▶ _Problem description_: Can you copy the records from the line with "This screenshot has" up to and including the line with "Open the Max", substituting "tablet" for "mobile" and leaving everything else unchanged? Omit the pictures from your answer.
-- Start of Dataset records --
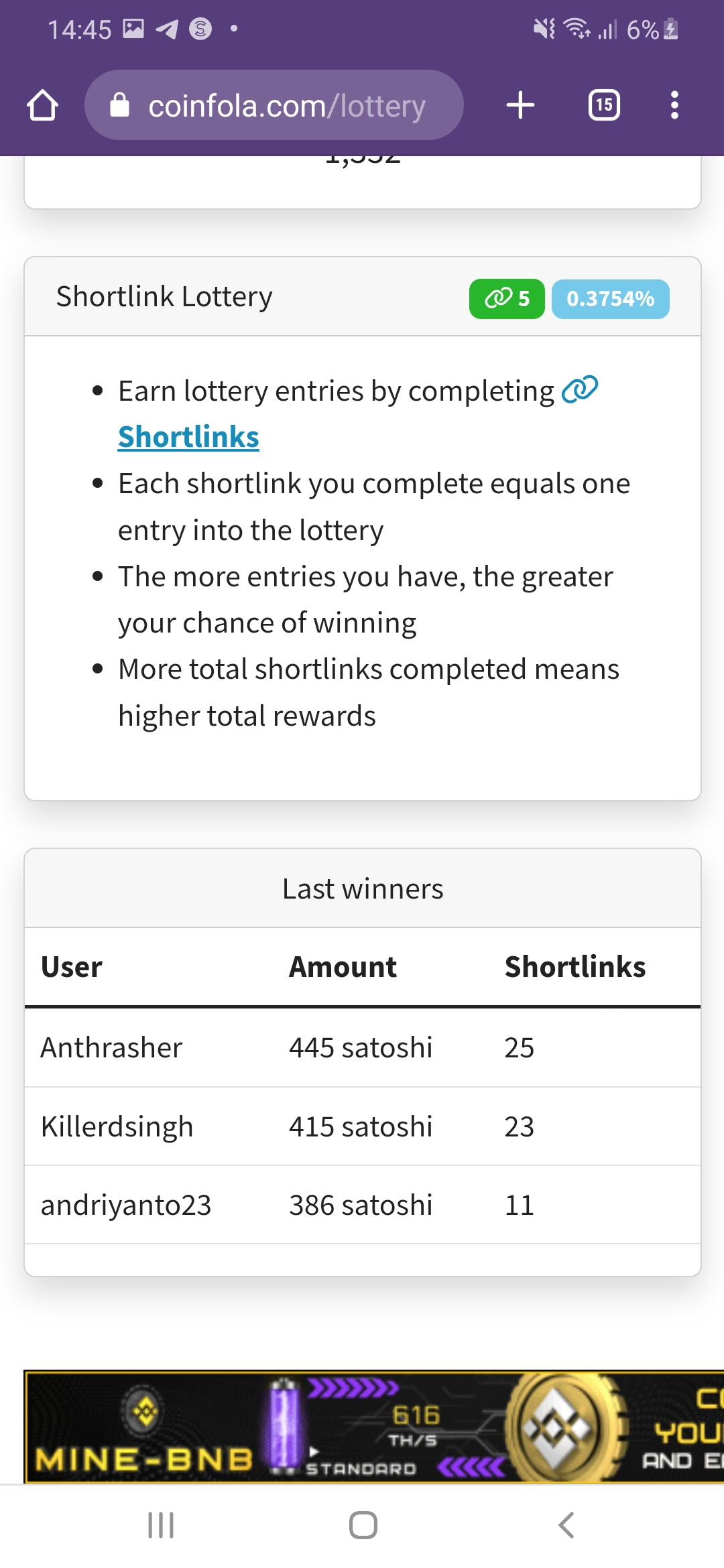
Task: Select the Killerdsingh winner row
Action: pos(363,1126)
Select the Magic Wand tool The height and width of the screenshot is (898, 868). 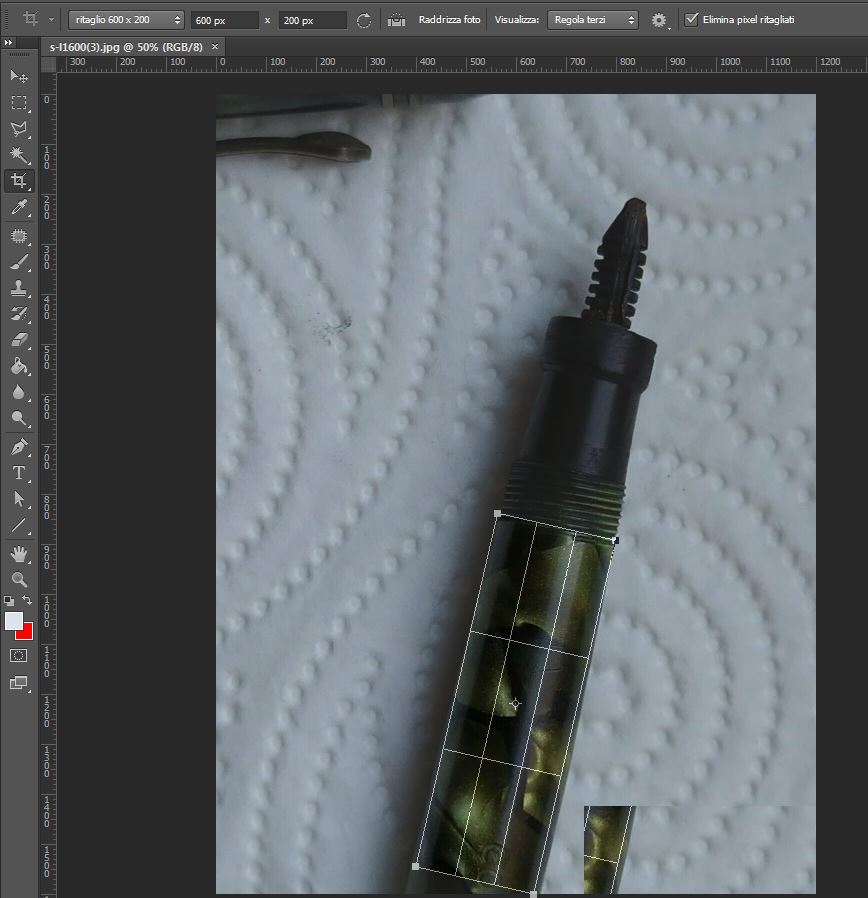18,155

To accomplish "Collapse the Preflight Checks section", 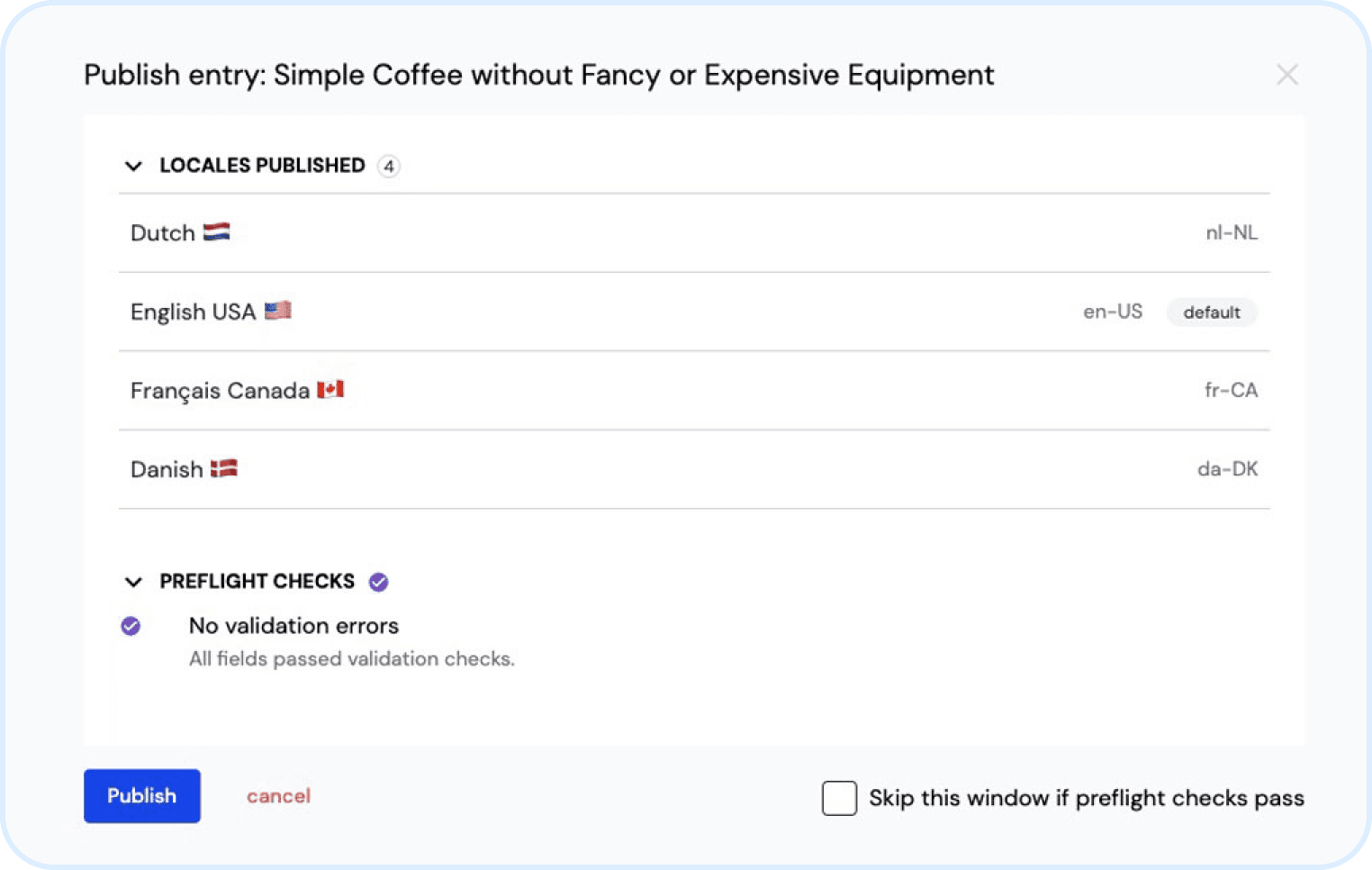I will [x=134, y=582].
-- End of Dataset records --
-- Start of Dataset records --
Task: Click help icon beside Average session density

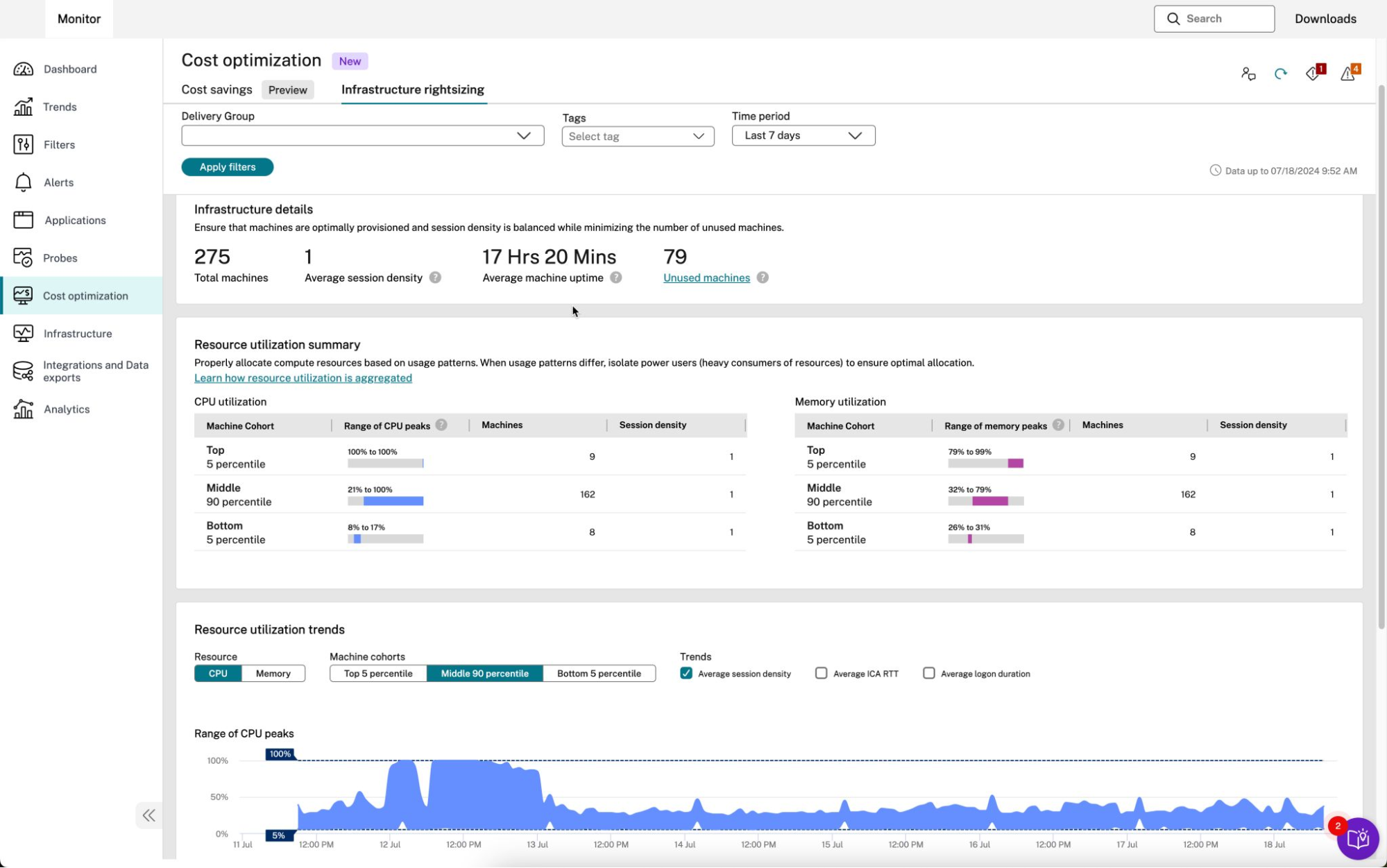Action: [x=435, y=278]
-- End of Dataset records --
-- Start of Dataset records --
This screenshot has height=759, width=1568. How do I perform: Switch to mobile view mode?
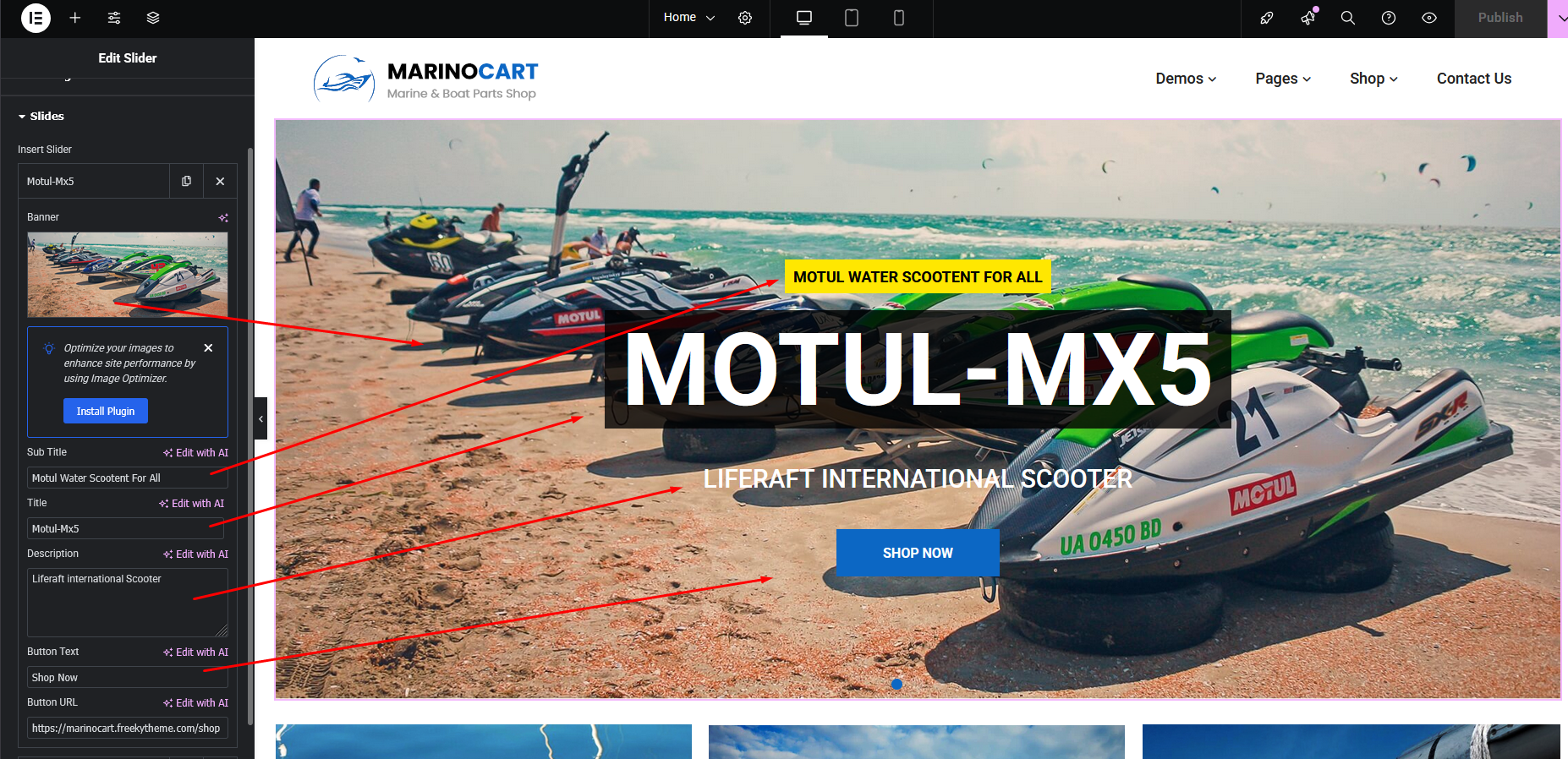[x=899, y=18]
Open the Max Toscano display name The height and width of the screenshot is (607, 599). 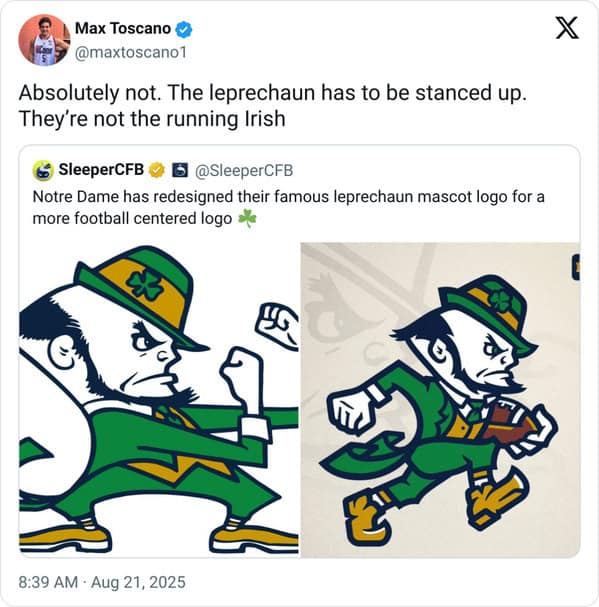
-- End of Dataset records --
▶ _Final result_:
This screenshot has height=759, width=1568. How do I perform: Switch to tablet view mode?
[x=899, y=18]
Open the Max Toscano display name The height and width of the screenshot is (607, 599). 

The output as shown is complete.